Positivity and faith in the process are the best foundations here. Having said that, the fact that a desirable outcome might simply not be possible should also not be ignored. A negative outcome is necessary to best prepare us for avoiding it in the future. While it might be counterproductive to focus on these bad scenarios, an objective analysis of your risks will come in handy in any line of work.
For example, rather than worrying about a potential redundancy, channel your energy towards looking at alternative ways to make a living. When making plans, focus on the immediate future. The further ahead you leap in your planning, the murkier the waters get and, therefore, the more intimidating the distant future you try to grasp.
2/ Do not believe everything you think
Our thoughts and feelings are created by our mind. So, the reality we live in is not just the objective circumstances we are surrounded by, but also all the feels and filters of perception. Unfortunately, the human brain is programmed to exaggerate and paint the most extreme scenarios. This is a deeply seated evolutionary trait which goes back to our prehistoric ancestors, whose survival was based on assuming danger even where there was none to be found and there was little scope for new experiences.
Positive mindset is a mental muscle that should be exercised to help us nip those negative thoughts in the bud.

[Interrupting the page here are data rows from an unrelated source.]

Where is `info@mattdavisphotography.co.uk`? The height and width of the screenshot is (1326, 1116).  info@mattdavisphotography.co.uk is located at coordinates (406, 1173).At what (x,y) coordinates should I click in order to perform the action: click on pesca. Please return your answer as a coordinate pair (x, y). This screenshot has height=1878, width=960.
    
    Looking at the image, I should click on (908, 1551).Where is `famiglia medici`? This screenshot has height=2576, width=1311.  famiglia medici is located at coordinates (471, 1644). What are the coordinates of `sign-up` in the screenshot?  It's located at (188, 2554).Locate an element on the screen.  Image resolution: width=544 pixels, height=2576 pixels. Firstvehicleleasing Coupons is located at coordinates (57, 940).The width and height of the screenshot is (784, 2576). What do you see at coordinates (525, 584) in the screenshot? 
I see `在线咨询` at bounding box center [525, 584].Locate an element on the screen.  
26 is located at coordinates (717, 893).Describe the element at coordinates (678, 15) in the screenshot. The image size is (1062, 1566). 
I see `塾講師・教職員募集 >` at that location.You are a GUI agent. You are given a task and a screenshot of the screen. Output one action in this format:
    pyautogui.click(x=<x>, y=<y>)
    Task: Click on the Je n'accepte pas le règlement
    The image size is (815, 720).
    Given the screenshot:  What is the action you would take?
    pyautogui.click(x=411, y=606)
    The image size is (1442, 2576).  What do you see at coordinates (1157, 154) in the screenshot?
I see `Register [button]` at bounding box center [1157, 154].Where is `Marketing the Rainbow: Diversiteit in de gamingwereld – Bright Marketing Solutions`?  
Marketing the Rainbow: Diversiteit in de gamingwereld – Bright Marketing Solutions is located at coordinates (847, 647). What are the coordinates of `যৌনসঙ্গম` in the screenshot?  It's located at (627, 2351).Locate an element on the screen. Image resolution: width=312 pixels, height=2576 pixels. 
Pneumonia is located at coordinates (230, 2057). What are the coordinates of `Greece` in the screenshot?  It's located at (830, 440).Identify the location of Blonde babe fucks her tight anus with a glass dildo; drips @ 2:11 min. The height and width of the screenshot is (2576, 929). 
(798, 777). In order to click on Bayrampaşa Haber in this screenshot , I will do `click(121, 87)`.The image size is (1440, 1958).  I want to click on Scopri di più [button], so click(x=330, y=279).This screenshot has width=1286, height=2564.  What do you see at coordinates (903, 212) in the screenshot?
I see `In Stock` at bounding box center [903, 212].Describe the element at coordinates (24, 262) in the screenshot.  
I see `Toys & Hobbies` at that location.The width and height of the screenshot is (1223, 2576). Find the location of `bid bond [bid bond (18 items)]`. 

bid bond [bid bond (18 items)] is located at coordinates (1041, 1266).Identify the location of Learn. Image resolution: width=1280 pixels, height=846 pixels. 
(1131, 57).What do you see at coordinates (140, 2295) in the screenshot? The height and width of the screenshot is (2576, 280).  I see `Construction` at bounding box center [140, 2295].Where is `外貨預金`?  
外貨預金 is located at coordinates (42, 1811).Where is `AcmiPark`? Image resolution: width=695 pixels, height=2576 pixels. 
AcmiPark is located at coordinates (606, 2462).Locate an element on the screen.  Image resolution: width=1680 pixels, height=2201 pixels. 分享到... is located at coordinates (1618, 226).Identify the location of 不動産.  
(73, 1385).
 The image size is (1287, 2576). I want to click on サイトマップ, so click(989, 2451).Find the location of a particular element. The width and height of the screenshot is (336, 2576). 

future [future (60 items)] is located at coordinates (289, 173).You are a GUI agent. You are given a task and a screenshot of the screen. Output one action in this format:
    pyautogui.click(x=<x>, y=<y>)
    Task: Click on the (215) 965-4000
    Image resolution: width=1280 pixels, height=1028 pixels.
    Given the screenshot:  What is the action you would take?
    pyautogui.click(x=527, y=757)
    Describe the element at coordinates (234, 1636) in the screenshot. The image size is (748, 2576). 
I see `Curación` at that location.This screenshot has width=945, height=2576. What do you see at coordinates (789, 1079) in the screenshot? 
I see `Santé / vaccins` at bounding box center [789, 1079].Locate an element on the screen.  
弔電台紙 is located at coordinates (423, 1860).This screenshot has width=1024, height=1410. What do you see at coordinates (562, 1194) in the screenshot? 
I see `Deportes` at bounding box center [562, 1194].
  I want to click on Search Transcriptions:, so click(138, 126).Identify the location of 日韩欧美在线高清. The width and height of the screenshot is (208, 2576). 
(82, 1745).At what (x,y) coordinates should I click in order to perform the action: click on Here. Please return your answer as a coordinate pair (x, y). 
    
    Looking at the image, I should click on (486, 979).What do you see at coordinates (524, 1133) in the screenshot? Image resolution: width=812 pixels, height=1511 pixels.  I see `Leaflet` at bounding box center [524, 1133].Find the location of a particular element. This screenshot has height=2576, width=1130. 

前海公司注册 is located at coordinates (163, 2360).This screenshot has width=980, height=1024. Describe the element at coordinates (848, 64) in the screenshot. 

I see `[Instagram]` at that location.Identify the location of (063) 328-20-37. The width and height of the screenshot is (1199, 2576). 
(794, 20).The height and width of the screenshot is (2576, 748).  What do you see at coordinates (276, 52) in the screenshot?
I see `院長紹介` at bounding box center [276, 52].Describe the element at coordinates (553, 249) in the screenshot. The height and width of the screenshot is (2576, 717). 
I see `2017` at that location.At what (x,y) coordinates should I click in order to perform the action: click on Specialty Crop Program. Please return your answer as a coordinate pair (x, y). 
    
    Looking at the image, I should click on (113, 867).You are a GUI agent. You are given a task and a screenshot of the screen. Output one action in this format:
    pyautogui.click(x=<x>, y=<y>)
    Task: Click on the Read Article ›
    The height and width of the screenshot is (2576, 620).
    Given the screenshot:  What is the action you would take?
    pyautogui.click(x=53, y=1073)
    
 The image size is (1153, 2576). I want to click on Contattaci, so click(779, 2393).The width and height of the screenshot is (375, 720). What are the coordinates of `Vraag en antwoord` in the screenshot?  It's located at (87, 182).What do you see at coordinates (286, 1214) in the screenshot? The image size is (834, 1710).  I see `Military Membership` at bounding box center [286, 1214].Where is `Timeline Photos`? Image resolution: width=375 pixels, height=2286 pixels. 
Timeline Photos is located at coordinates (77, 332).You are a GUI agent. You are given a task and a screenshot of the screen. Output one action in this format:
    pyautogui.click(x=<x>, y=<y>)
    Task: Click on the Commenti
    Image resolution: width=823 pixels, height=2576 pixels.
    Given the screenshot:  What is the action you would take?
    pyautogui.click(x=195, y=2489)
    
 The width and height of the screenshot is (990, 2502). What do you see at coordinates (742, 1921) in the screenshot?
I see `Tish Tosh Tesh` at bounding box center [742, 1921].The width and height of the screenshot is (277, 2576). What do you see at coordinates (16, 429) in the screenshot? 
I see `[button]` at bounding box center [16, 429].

Our task is to learn to draw the line for where our objective reality ends and our imagination begins. This is the foundation of a positive mindset. “Focus on the good things” is a mental muscle that can be trained just like any other. It can and should be exercised to help us nip those negative thoughts in the bud.
It is not just that excessive anxiety hasn’t done anyone any good. By ruminating we emotionally invite those situations to take place. We end up grieving the things we have not even lost, reacting to events which have not yet taken place. While this might be an acceptable reaction to a well-orchestrated fictional plot in your favourite book, it is a whole other matter when it amplifies your own unfounded fear and sense of being threatened.
3/ Stay in the moment
It is not confidence that is the opposite of uncertainty but presence in this moment. Rather than focusing on something daunting or simply unknown in our future, we can instead concentrate on our breath and the physical sensations in our body.
Even when we lose control, we are always have our valuable attention to come back to. It is up to us what we direct it to: whether it is your endless chain of social media notifications, fantasies around your future or the things happening in your present. By returning to the here and now we reclaim our peace and install a healthy impartiality to external worries.
4/ Seek stability within yourself
The Stoics would have suggested to rely on the things you can control. As you might suspect, the only area of our life which we do have such control over is ourselves. We can control our thoughts, words, behaviour but never the lives of others and external circumstances. Romanian poet Paul Celan believed that all the most important decisions should be taken by ourselves.
This mindset is key to appreciating the wisdom of the ancient Indian rishis who believed that any certainty is negative. According to these ancient sages, a desire to organise our future makes life akin to an automatic mechanism. Only the unknown can make people turn on their intellect, creative abilities and intuition. Only ambivalence can lead to technological innovation and the creation of phenomenal art, transformational music and genius literature.